Des heurts ont opposé jeudi à Conakry les forces de sécurité à des groupes de jeunes réclamant de l’essence dans les stations-service, dont l'approvisionnement est suspendu provisoirement par les autorités depuis l'explosion et l'incendie meurtriers du principal dépôt d'hydrocarbure de Guinée.
Guinée : tensions et manque d'essence à Conakry après l'incendie
Le chef des militaires au pouvoir en Guinée, le colonel Mamadi Doumbouya, a annoncé un deuil national de trois jours, à partir de jeudi, en hommage aux 18 personnes tuées et aux plus de 200 blessés lors de l'explosion et l'incendie dans la nuit de dimanche à lundi dans le centre-ville de Conakry, qui ont laissé des centaines de ménages sinistrés, entraîné d'importants dégâts matériels et continuent de paralyser en partie l'économie du pays.
Le gouvernement a annoncé la reprise de l'approvisionnement en gasoil, mais la distribution d'essence reste coupée et la restriction des camions-citernes est maintenue.
Des affrontements ont opposé sporadiquement jeudi après-midi des groupes de jeunes mobiles jetant des pierres, à des forces de défense massivement déployées, qui ont riposté en tirant du gaz lacrymogène, a constaté un journaliste de l'AFP.
Des centaines de jeunes, cagoulés ou masqués pour la plupart, ont barricadé la route menant des périphéries de Conakry au centre de la capitale, notamment dans les quartiers de Sonfonia, Wanindara, Kagbelen, Koloma et Hamdallaye.
Ils ont érigé des barricades, renversé des poubelles et brûlé des pneus.
En Guinée, beaucoup de jeunes vivent des courses en moto-taxi.
Ils exigent la réouverture des stations services pour tous les types de carburant.
"On ne peut vendre du gasoil et nous priver d’essence. La plupart des Guinéens n’utilisent que de l’essence", scandent des protestataires.

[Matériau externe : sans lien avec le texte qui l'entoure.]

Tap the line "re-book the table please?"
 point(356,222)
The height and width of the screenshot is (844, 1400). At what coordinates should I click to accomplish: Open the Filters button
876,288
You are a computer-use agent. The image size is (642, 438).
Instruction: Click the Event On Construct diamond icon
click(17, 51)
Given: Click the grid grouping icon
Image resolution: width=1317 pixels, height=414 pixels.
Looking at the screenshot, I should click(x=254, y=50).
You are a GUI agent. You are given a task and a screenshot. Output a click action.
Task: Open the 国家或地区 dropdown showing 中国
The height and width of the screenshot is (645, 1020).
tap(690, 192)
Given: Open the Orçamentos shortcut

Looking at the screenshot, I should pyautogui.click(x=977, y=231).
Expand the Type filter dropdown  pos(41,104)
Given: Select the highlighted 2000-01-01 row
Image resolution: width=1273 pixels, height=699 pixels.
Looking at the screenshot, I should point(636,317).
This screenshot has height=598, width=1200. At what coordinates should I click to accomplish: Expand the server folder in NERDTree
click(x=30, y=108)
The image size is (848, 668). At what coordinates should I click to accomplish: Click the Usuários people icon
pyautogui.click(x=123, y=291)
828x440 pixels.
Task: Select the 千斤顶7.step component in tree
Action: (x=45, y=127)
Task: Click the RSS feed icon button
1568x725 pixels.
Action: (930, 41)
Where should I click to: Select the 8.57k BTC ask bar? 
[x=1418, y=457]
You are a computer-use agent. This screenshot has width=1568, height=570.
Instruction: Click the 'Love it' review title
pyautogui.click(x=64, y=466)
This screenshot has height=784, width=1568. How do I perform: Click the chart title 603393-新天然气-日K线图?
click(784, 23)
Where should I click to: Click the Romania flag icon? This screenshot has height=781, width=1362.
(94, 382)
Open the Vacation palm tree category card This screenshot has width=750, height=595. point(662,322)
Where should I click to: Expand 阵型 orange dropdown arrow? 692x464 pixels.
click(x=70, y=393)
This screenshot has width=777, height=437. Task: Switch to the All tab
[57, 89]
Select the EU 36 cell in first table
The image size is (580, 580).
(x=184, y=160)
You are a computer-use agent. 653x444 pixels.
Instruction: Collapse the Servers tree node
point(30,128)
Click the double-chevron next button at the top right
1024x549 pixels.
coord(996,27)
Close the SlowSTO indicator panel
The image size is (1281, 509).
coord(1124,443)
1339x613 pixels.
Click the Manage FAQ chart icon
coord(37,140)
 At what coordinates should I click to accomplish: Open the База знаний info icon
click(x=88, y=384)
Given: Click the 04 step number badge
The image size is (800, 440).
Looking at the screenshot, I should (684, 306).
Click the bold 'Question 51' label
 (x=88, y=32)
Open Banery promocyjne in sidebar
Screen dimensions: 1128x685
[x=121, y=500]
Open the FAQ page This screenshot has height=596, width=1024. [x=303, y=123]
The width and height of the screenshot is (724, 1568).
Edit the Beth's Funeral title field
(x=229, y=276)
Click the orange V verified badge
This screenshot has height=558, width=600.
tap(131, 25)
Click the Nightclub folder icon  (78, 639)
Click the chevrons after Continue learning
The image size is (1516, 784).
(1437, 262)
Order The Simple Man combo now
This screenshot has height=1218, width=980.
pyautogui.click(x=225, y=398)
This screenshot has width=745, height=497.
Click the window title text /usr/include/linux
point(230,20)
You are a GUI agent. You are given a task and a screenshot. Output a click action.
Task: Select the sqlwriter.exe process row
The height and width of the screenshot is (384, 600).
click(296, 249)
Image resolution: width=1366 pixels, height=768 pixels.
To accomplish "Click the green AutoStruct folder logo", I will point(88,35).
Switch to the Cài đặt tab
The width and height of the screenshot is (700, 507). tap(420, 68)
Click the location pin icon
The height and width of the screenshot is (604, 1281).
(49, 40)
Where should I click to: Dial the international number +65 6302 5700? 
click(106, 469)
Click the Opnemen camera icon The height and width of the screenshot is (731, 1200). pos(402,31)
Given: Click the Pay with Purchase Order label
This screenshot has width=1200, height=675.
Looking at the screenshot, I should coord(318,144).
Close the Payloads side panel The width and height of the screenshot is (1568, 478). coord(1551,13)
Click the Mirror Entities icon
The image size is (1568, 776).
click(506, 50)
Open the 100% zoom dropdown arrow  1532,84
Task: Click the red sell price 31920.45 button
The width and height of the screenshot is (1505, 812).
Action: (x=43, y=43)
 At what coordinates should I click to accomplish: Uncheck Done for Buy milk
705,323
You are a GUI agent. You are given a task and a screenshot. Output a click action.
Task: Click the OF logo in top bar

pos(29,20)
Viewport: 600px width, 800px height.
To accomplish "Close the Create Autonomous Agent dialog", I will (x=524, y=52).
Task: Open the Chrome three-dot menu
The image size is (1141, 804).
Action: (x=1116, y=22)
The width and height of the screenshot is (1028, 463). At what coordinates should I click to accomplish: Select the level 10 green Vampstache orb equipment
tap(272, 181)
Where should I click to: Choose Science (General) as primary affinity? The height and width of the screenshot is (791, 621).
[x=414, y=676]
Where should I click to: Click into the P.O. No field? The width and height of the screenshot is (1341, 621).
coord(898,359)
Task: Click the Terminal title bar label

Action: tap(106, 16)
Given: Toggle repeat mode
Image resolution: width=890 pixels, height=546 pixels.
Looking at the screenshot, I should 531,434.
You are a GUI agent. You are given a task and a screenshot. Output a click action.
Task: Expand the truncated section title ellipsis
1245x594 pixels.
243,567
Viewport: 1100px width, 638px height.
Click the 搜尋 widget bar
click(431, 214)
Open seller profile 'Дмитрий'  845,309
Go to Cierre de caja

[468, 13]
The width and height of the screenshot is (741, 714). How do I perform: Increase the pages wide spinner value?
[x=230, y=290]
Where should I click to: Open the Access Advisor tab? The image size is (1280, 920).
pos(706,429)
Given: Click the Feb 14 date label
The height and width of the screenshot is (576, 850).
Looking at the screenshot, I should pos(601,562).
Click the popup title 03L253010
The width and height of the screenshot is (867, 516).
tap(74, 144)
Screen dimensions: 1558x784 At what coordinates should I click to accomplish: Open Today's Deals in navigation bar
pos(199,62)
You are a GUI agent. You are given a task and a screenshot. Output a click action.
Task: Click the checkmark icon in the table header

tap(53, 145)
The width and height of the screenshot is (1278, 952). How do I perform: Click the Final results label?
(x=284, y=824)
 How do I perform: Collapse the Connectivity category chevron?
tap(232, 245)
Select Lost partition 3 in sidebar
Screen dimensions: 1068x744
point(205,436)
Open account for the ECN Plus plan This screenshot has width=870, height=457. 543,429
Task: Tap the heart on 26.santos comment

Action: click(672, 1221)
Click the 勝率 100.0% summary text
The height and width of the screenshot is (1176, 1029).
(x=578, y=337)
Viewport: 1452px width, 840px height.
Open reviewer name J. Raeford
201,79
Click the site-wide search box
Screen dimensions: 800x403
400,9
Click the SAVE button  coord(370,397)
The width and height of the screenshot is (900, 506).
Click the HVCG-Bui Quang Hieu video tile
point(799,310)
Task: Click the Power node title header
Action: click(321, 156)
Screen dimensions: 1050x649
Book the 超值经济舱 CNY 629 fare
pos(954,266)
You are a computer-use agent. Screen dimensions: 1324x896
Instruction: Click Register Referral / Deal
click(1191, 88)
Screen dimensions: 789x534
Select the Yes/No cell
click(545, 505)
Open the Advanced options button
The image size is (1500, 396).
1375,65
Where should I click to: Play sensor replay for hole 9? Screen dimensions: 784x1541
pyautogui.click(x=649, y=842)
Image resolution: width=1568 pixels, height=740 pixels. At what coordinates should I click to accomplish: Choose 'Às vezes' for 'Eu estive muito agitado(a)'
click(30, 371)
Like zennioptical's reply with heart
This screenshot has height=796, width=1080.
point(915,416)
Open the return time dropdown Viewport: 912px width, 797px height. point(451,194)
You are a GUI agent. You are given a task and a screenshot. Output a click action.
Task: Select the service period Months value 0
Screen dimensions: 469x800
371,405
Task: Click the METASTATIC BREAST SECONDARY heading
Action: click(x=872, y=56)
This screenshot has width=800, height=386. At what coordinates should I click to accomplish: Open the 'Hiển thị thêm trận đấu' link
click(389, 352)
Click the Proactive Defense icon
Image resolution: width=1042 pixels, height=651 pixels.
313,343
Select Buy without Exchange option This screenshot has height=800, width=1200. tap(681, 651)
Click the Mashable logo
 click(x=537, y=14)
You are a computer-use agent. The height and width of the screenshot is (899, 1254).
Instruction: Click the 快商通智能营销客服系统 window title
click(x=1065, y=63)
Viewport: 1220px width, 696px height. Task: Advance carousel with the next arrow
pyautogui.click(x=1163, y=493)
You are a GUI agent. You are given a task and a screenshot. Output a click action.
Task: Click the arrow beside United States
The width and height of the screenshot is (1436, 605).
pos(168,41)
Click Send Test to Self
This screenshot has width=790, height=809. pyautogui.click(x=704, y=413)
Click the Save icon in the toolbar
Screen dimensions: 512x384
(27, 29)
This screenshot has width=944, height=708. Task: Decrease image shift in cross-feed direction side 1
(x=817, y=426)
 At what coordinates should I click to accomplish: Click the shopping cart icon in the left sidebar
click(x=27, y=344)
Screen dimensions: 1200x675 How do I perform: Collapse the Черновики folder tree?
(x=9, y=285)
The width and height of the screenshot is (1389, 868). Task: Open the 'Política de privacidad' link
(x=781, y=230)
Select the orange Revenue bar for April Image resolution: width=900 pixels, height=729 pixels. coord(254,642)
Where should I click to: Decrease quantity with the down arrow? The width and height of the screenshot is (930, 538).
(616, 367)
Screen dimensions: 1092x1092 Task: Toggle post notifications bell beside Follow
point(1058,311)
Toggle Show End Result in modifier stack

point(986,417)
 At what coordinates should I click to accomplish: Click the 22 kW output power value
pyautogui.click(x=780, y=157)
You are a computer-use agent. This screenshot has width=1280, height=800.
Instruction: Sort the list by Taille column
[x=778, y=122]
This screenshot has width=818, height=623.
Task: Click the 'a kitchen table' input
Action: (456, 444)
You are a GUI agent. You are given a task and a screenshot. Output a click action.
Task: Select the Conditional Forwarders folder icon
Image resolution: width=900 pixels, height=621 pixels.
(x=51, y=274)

"Nous sommes aussi des citoyens à part entière, nous voulons travailler pour manger et nourrir nos familles, comme les autorités. Nous n’avons pas où puiser de l’argent. Nous voulons simplement que le gouvernement s’acquitte de ses obligations. Sinon, qu’il dégage", a déclaré à l'AFP l'un d'entre eux.
D'autres manifestations pour exiger de l'essence ont eu lieu dans la matinée.
Les rares automobilistes qui ont emprunté cette route jeudi ont été obligés de faire demi-tour sous la menace des manifestants.
Par ailleurs, des ONG se sont alarmées de la censure de certains médias privés en Guinée et des restrictions de l'accès aux réseaux sociaux pendant cette période de crise.
L'Organisation guinéenne de défense des droits de l'homme et du Citoyen (OGDH) a appelé les autorités, dans un communiqué, à rétablir l'accès aux réseaux sociaux et aux médias privés "compte tenu du rôle que ces derniers jouent en terme d'informations des populations sur l'ensemble du territoire national" et pour favoriser "une sortie de crise rapide".
"Les violations du droit à la liberté d'expression sont désormais permanentes, et s'ajoutent à celles du droit de réunion pacifique entre autres", a aussi dénoncé Samira Daoud, directrice du bureau d'Amnesty International pour l'Afrique de l'Ouest et du Centre, citée dans un communiqué de l'ONG.
Depuis le début de l'année, l'accès à internet et/ou aux réseaux sociaux a été restreint à plusieurs reprises, des sites d'information en ligne ont été inaccessibles, des radios ont été rendues inaudibles et retirées de l'offre de certaines plateformes de diffusion. Plusieurs distributeurs, notamment Canal+, ont été sommés en décembre par la Haute Autorité de la Communication (HAC) de suspendre la diffusion de chaînes de télé privées pour des "impératifs de sécurité nationale".